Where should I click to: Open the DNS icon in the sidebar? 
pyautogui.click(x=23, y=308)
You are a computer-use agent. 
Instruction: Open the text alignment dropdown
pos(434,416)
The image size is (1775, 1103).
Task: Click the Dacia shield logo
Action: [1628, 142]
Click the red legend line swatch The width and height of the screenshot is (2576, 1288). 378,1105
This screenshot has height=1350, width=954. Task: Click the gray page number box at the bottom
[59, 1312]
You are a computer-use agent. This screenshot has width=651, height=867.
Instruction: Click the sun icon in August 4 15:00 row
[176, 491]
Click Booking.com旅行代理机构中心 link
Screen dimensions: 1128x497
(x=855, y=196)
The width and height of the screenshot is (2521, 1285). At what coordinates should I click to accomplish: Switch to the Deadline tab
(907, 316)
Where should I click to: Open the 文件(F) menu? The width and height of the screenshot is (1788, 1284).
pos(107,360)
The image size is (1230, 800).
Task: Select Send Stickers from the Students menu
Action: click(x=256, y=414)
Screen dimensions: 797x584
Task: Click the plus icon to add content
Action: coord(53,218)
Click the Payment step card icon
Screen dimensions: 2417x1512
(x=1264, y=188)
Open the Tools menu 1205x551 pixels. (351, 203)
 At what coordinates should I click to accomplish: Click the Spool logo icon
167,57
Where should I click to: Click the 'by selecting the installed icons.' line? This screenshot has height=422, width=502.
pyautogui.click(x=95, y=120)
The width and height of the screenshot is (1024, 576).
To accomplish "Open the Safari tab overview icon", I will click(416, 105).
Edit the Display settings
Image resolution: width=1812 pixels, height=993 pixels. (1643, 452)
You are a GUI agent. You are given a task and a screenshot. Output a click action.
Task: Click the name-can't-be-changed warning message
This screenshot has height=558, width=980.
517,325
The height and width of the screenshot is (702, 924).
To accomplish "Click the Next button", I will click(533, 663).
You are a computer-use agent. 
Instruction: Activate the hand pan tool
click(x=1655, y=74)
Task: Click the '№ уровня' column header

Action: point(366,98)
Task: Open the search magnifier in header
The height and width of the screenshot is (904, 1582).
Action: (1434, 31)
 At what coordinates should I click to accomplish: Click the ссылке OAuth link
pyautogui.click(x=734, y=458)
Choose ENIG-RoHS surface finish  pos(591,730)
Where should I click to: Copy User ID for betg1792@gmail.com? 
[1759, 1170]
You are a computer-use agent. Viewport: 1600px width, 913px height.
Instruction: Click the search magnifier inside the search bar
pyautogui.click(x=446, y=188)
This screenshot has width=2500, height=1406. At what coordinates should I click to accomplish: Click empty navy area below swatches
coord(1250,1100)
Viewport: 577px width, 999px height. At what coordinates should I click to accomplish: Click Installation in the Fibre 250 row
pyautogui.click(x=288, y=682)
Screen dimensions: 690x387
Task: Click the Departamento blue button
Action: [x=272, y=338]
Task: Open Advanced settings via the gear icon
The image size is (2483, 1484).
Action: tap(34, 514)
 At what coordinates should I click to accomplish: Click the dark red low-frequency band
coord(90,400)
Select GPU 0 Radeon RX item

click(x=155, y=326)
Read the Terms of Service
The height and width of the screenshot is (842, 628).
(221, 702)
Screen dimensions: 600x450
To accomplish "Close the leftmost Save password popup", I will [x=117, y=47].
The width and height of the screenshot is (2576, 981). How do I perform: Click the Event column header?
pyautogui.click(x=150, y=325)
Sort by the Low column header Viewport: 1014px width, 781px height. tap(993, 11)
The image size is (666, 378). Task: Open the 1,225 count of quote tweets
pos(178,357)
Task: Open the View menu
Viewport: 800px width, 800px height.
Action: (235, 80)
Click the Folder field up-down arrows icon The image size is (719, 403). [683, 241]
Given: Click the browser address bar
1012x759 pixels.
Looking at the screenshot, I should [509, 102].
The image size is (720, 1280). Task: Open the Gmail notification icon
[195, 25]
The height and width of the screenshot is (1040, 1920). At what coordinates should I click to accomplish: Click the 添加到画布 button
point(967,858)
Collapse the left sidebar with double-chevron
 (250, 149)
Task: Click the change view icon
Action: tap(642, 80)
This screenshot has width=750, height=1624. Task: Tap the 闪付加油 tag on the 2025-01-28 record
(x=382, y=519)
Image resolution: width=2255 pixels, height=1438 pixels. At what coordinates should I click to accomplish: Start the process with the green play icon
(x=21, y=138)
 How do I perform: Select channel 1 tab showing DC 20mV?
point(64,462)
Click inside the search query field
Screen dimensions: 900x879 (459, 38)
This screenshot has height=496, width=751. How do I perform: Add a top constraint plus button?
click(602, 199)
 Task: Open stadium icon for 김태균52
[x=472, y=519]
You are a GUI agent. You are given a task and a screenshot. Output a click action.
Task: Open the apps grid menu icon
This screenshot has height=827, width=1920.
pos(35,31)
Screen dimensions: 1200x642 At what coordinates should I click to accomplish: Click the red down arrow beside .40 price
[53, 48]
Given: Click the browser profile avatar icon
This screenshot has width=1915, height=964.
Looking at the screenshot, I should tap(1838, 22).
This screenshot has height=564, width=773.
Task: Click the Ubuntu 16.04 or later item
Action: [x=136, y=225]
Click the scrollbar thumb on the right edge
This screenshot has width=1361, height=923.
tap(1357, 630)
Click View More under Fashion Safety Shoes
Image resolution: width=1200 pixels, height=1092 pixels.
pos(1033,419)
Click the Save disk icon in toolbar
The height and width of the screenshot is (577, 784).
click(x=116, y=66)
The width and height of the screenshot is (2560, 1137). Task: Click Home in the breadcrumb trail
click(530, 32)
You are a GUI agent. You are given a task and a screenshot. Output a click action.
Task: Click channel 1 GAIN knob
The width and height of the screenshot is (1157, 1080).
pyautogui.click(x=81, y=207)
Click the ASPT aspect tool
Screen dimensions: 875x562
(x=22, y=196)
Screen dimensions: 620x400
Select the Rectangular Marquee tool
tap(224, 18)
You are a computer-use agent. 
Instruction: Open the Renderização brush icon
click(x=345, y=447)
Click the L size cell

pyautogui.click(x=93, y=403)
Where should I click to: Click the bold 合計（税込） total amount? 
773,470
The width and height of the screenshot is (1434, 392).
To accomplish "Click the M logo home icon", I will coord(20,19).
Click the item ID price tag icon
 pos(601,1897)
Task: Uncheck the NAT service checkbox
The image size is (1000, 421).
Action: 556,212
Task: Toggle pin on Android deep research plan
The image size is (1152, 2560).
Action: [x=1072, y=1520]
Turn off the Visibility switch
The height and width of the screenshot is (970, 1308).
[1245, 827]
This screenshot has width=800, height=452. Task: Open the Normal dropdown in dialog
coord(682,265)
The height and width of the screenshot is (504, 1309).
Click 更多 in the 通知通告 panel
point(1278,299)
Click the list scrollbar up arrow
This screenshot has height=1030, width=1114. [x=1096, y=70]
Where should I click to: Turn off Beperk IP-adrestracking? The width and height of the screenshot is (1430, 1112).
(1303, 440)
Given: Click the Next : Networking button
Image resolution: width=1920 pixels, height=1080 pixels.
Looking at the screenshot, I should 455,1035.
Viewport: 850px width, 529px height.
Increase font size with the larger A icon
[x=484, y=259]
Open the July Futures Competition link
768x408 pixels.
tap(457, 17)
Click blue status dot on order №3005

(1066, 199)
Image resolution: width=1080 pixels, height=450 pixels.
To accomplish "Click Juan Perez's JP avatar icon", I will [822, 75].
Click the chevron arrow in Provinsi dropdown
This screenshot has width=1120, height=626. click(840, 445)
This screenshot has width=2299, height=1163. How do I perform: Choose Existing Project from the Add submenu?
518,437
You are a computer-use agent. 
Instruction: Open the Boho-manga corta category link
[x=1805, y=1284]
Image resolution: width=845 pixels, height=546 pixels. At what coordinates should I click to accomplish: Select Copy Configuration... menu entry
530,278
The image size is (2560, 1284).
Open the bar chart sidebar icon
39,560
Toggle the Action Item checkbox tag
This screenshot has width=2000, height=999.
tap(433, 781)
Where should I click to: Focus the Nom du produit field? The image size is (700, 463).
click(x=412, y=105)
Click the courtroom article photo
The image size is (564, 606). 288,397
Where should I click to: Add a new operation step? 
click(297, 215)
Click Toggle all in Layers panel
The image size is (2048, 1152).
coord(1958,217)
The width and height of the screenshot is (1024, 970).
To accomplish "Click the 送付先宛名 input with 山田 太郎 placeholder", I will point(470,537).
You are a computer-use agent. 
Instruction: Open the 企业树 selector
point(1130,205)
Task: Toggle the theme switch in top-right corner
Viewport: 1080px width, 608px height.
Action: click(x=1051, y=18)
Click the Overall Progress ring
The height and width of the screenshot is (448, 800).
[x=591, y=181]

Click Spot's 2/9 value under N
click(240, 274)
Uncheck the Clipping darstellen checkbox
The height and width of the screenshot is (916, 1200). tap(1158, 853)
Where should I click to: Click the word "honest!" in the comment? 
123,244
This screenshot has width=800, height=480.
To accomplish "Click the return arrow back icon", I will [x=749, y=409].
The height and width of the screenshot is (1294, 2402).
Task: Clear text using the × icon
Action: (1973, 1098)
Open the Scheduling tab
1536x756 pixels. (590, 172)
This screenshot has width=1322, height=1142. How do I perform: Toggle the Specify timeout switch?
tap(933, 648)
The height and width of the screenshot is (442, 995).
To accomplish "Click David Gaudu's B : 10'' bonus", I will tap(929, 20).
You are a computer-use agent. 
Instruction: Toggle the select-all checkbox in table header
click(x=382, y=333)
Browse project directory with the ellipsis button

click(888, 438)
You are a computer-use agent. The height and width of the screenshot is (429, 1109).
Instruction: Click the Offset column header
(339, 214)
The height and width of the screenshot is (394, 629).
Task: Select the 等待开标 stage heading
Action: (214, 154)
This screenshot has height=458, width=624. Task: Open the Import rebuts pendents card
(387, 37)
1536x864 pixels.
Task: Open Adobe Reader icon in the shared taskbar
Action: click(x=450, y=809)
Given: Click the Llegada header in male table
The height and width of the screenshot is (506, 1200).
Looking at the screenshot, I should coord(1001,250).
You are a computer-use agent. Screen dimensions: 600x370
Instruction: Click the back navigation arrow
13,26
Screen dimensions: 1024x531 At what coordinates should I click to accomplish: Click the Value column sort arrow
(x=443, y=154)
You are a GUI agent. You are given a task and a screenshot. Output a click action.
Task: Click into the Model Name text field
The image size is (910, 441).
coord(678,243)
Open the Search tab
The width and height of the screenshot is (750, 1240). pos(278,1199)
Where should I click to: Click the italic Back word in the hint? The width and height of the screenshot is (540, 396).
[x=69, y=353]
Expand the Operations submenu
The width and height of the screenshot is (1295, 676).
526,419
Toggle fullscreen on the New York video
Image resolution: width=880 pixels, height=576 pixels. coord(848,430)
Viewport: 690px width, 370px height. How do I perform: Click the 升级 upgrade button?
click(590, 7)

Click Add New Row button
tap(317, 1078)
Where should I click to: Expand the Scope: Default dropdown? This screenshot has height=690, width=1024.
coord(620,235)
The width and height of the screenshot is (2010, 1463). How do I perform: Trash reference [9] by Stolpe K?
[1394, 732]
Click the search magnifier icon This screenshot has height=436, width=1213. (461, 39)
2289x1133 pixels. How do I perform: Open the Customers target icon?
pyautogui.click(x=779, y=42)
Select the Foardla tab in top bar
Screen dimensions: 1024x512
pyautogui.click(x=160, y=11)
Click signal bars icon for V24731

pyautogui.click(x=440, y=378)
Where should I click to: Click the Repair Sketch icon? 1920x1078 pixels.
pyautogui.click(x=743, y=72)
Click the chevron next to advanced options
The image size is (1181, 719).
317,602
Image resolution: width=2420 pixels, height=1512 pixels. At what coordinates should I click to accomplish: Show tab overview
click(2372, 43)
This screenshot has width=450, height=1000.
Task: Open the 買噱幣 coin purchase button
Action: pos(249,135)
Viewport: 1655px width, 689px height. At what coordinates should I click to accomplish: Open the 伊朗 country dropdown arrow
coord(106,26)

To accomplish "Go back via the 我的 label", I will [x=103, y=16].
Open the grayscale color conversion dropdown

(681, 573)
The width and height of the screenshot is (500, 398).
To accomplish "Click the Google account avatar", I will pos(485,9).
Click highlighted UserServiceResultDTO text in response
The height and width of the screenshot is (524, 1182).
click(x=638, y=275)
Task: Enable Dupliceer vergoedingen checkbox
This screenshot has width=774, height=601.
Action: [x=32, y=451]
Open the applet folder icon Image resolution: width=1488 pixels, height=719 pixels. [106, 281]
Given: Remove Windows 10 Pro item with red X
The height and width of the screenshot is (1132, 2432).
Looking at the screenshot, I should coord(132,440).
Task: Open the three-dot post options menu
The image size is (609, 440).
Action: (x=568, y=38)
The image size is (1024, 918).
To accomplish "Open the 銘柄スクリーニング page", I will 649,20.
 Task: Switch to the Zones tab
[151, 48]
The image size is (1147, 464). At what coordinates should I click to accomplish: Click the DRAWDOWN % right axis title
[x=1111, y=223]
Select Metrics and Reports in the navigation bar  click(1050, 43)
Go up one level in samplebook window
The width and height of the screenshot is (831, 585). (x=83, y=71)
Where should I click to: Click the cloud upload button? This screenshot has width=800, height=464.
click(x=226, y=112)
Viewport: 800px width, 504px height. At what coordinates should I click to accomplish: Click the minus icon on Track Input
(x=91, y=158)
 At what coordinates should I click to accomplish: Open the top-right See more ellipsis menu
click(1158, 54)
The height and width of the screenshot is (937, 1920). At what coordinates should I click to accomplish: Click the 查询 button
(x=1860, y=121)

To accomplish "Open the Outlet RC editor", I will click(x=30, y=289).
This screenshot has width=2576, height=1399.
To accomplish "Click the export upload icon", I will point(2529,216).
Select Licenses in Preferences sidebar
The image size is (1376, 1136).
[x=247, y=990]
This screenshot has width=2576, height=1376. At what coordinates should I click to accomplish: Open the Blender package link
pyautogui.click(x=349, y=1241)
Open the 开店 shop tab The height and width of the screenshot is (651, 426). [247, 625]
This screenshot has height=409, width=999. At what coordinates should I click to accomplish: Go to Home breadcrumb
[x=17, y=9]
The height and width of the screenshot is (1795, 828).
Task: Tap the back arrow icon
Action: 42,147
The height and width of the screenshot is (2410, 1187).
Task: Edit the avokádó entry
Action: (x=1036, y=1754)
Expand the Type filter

──────

Task brief ->
Can you set down, word for word, every line from the first one up to and including the line with "(x=855, y=196)"?

Solution below ->
Where should I click to: Open the DNS icon in the sidebar? 
pyautogui.click(x=23, y=308)
You are a computer-use agent. 
Instruction: Open the text alignment dropdown
pos(434,416)
The image size is (1775, 1103).
Task: Click the Dacia shield logo
Action: [1628, 142]
Click the red legend line swatch The width and height of the screenshot is (2576, 1288). 378,1105
This screenshot has height=1350, width=954. Task: Click the gray page number box at the bottom
[59, 1312]
You are a computer-use agent. This screenshot has width=651, height=867.
Instruction: Click the sun icon in August 4 15:00 row
[176, 491]
Click Booking.com旅行代理机构中心 link
Screen dimensions: 1128x497
(x=855, y=196)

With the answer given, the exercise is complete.